According to UCC’s own Report, on the night of 2/3.12.1984, all the critical safety systems at the Bhopal plant had either been shut off or were dysfunctional:
(1) “The VGS had been removed from an operating mode to a standby mode on October 23, 1984, after the MIC unit was shut off with a total MIC inventory of 183,000 pounds [approx. 85,000 kgs.]” (p.11);
(2) “Prior to the incident, the flare tower had been removed from service for maintenance work and was not operating at the time of the incident” (p.11); and
(3) “The temperature of MIC in Tank 610 before the incident was at 15º to 20ºC as compared to the requirement of about 0ºC. The lower temperature would have retarded the reaction rates and considerably extended the time available for corrective action. The refrigeration system provided to cool the MIC in the storage tanks had been made non-operational in June, 1984.”(p.23) 
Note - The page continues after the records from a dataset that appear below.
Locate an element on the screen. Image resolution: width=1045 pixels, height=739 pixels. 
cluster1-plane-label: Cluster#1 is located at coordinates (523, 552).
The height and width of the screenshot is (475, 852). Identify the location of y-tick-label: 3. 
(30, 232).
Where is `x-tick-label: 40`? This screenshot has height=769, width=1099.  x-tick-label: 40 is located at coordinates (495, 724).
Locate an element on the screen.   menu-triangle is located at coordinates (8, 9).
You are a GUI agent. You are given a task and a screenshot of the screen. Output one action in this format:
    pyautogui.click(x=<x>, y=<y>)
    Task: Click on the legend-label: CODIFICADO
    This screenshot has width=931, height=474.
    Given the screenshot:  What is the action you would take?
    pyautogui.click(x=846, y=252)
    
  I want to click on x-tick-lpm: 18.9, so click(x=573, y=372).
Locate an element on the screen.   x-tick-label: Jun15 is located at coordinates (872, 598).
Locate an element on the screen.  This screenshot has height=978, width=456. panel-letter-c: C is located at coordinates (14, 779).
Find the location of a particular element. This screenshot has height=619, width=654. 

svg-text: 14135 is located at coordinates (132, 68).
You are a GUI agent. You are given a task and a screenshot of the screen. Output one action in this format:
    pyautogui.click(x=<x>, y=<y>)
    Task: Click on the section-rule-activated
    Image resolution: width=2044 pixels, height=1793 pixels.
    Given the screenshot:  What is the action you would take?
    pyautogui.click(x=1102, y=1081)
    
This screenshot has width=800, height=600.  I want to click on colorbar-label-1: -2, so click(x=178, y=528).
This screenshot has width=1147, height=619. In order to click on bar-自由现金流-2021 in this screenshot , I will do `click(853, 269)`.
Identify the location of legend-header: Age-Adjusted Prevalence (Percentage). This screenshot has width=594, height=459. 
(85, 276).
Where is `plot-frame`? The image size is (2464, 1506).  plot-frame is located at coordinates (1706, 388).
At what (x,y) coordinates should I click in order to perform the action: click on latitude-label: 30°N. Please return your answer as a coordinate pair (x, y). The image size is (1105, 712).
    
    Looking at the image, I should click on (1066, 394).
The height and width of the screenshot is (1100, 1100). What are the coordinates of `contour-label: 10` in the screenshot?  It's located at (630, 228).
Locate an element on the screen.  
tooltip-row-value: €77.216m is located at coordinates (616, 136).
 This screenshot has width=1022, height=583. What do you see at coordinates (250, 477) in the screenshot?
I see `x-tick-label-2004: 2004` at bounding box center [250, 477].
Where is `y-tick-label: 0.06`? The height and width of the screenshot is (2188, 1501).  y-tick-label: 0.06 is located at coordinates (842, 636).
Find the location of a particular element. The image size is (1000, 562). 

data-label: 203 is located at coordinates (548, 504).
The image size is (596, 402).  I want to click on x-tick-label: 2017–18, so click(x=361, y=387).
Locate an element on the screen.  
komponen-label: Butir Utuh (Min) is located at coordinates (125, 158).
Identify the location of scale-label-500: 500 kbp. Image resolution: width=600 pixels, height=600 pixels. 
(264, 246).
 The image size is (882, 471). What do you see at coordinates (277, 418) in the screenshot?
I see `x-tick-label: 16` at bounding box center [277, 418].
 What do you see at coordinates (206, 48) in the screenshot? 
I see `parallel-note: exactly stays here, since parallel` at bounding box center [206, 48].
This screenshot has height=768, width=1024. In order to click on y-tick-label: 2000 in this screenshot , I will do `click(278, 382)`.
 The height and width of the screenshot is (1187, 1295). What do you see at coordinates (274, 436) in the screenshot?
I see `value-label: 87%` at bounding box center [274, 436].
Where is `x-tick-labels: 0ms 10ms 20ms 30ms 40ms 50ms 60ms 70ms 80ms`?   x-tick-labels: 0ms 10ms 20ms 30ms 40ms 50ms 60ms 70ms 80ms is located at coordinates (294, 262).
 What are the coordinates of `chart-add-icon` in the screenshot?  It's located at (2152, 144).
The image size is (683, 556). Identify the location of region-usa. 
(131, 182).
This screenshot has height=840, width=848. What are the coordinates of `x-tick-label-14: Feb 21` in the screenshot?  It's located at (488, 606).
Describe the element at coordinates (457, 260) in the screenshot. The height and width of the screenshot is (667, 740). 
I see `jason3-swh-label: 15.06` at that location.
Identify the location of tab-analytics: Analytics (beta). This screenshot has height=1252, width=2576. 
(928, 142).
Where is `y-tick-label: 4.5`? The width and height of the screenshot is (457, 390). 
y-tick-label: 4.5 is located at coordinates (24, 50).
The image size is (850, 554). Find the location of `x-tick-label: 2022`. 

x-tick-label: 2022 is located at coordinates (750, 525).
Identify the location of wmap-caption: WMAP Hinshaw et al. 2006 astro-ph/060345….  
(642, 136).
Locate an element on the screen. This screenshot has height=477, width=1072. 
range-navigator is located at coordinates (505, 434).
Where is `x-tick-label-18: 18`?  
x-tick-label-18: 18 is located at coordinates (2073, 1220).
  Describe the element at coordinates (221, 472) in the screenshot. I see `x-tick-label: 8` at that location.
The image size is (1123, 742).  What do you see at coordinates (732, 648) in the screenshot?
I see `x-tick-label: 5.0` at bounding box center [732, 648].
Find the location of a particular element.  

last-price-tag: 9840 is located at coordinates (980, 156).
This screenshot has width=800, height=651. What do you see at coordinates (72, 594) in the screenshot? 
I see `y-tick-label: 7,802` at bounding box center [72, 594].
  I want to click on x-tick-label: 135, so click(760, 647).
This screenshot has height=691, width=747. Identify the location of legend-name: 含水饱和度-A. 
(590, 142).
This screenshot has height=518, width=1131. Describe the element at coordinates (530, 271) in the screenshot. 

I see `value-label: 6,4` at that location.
It may be noted that the refrigeration system was shut off at the peak of summer when the maximum temperature in Bhopal usually crosses 40ºC. For the next five months – till the time of the disaster – over 85 tonnes of MIC had been stored in a highly dangerous way in total contravention of the prescribed safety norms. Knowing that “bulk [MIC storage] systems must be maintained at low temperature”, to act in a manner that patently violated UCC’s own basic safety norms was absolutely criminal. It seems rather strange that for five months UCE (Hong Kong) and UCC (USA) were unaware that the most critical safety system was not in operation at the MIC unit of the Bhopal plant, a plant which was storing large amounts of extremely hazardous MIC and a plant over which they exercised managerial control.  The subsequent shutting off of the VGS and the dismantling of the flare tower only compounded the problem. Even assuming that the UCIL management had acted on their own and had not informed its regional and global headquarters about the shutting off of the safety systems, what prevented UCC (USA) from alerting its subsidiary unit in Bhopal about the warning it received on 11.09.1984 about the possibility of a “runaway reaction” in bulk MIC storage systems?